Stored items ▸
▼
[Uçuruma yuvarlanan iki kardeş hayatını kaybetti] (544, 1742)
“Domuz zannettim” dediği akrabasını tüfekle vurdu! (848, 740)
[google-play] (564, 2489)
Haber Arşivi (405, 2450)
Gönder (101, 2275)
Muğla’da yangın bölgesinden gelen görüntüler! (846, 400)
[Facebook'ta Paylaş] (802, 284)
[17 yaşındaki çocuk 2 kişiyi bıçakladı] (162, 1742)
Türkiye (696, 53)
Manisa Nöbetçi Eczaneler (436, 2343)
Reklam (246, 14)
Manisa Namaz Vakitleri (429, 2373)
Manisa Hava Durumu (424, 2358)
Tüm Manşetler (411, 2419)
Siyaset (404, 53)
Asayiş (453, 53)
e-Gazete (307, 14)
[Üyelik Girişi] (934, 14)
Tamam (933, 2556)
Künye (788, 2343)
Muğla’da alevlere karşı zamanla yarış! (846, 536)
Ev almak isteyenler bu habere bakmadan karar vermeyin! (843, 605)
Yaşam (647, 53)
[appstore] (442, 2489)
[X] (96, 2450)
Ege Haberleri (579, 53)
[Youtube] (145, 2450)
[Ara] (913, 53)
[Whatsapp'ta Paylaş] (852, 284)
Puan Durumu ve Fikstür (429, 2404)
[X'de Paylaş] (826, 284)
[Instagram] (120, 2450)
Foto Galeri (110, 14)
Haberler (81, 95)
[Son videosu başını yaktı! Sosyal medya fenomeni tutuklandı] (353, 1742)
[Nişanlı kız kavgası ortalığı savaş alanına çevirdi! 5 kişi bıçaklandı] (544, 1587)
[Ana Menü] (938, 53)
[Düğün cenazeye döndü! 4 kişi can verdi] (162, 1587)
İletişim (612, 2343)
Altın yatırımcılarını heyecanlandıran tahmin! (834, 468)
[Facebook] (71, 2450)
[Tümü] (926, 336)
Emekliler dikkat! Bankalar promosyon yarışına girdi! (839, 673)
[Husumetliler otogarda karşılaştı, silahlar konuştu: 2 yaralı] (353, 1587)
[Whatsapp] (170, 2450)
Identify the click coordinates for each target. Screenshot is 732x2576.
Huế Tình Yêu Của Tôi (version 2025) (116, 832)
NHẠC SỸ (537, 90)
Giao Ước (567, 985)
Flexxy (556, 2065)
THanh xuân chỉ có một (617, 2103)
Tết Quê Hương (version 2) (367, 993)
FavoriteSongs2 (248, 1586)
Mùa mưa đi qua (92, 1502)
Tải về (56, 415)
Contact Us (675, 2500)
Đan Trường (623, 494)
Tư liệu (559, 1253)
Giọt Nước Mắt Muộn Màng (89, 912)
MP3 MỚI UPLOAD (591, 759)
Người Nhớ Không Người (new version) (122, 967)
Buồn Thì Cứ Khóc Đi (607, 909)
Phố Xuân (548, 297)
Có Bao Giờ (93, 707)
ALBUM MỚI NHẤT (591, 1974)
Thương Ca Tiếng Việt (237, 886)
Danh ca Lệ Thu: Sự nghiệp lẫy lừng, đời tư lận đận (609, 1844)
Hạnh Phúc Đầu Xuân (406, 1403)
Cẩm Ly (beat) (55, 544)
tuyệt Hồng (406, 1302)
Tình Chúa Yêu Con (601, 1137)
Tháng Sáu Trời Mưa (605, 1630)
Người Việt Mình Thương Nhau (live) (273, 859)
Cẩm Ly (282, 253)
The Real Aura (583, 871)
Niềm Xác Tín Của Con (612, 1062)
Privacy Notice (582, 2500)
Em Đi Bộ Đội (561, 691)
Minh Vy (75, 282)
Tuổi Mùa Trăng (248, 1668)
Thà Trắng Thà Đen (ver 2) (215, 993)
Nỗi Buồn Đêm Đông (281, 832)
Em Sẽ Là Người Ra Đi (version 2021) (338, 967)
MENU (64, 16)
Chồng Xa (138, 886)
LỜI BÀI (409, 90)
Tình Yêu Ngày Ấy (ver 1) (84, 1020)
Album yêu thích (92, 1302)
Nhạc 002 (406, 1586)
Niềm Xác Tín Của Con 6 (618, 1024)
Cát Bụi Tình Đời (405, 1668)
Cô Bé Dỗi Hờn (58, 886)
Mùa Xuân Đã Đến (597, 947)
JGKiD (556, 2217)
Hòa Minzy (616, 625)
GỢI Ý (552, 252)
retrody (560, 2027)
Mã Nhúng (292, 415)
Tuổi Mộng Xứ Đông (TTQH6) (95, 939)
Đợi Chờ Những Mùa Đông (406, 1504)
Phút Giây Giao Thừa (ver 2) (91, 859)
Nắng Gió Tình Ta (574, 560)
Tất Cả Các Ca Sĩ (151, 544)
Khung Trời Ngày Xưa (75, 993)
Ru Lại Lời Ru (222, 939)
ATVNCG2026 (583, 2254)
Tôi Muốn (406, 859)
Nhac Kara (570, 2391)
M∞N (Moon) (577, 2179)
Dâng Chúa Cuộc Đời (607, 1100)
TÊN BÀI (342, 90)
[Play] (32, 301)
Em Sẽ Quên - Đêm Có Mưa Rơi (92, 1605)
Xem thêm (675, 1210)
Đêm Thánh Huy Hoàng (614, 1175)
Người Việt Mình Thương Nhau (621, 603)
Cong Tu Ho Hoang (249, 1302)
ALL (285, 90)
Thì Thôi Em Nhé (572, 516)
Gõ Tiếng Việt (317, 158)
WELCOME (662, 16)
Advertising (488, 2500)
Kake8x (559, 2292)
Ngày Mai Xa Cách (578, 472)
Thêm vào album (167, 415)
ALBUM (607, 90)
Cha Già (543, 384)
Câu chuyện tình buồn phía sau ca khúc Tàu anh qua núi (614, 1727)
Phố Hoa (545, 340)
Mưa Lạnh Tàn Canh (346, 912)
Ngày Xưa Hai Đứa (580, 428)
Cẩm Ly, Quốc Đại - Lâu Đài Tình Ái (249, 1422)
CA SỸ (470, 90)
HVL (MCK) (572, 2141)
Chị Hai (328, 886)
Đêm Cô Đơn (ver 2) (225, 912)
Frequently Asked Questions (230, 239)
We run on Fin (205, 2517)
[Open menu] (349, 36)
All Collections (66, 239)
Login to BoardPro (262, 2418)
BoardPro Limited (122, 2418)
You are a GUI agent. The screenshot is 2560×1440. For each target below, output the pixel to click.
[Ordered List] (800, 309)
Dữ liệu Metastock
▲
Required work ▸
Report each line of the data in which "Tuổi" occurs.

Result for this exercise ▸
Tuổi Mùa Trăng (248, 1668)
Tuổi Mộng Xứ Đông (TTQH6) (95, 939)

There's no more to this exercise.